_Record extracts_
######
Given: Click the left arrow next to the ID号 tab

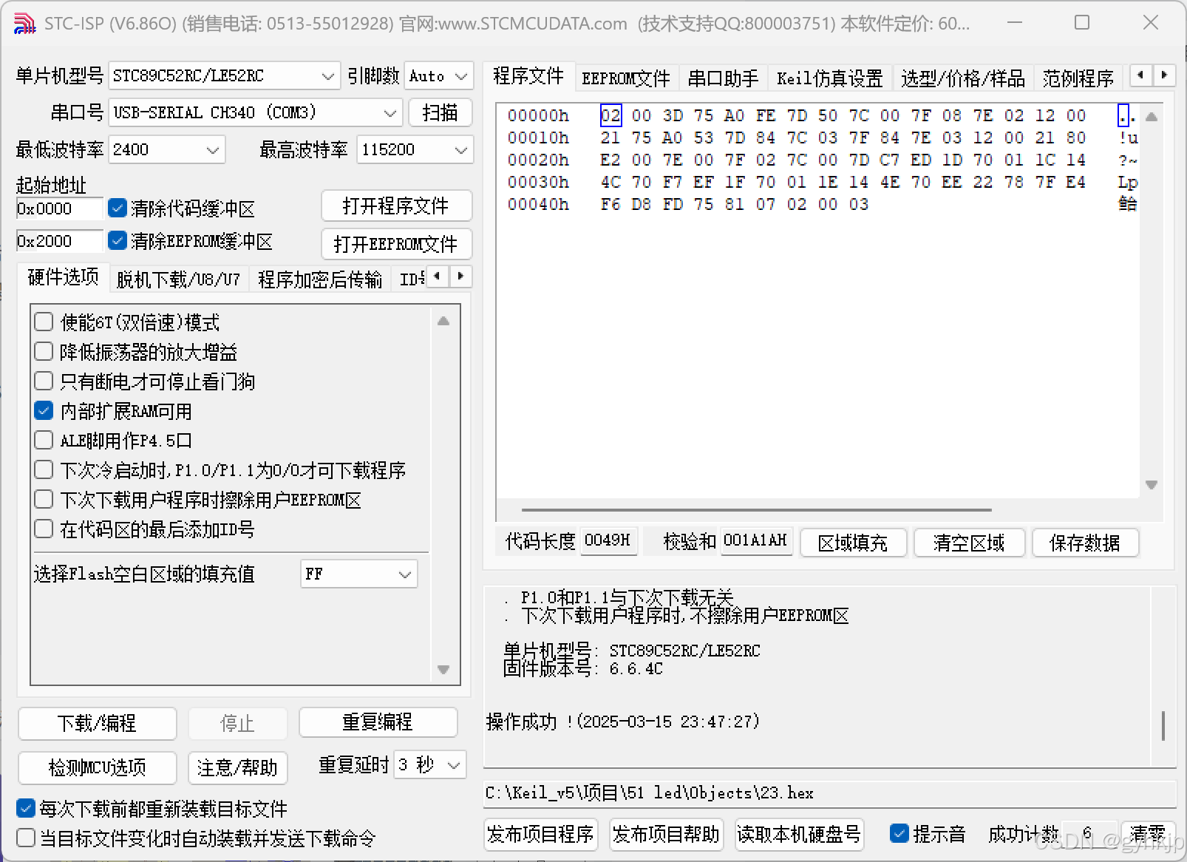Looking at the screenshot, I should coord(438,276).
######
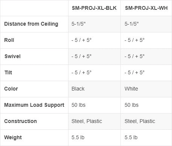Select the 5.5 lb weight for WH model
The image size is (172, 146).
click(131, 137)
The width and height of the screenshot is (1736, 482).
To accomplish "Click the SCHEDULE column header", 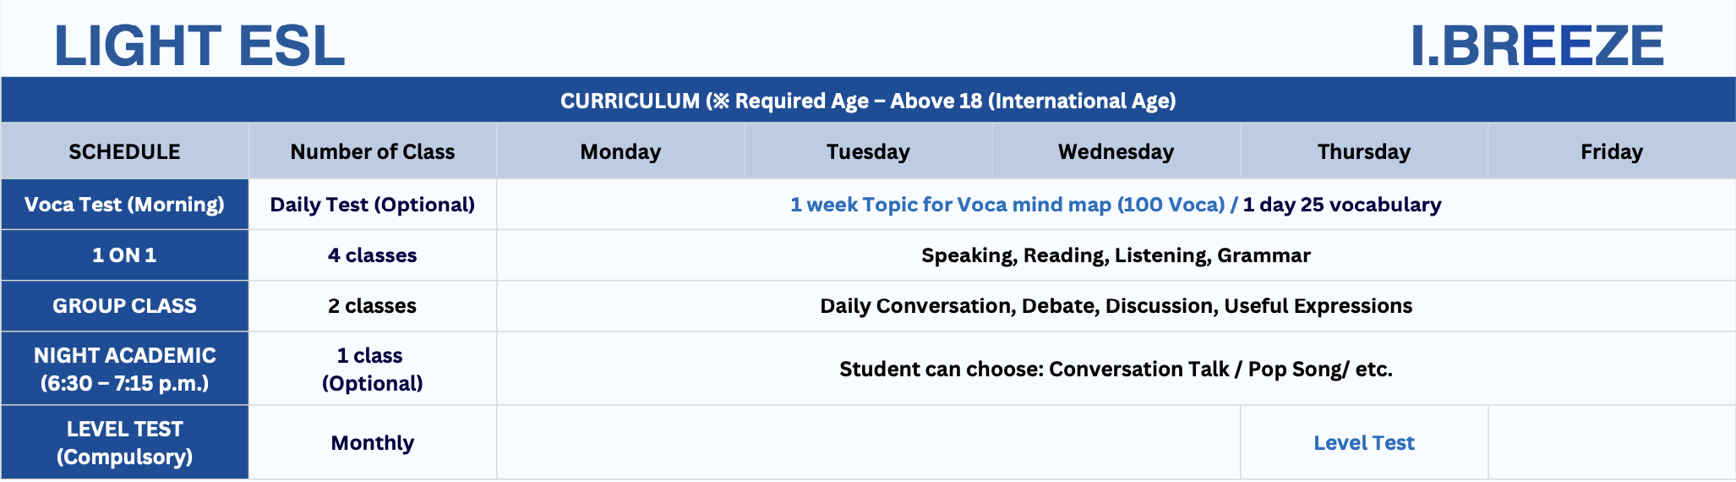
######
Express the data as a Markdown table with the columns Row and Line, covering only the part that opens with the line containing "The width and" and closes with the line containing "the SCHEDULE column", both included, with one row per line and blank lines omitted. Leave the pictures out of the answer.

| Row | Line |
|---|---|
| 1 | The width and height of the screenshot is (1736, 482). |
| 2 | To accomplish "Click the SCHEDULE column header",  |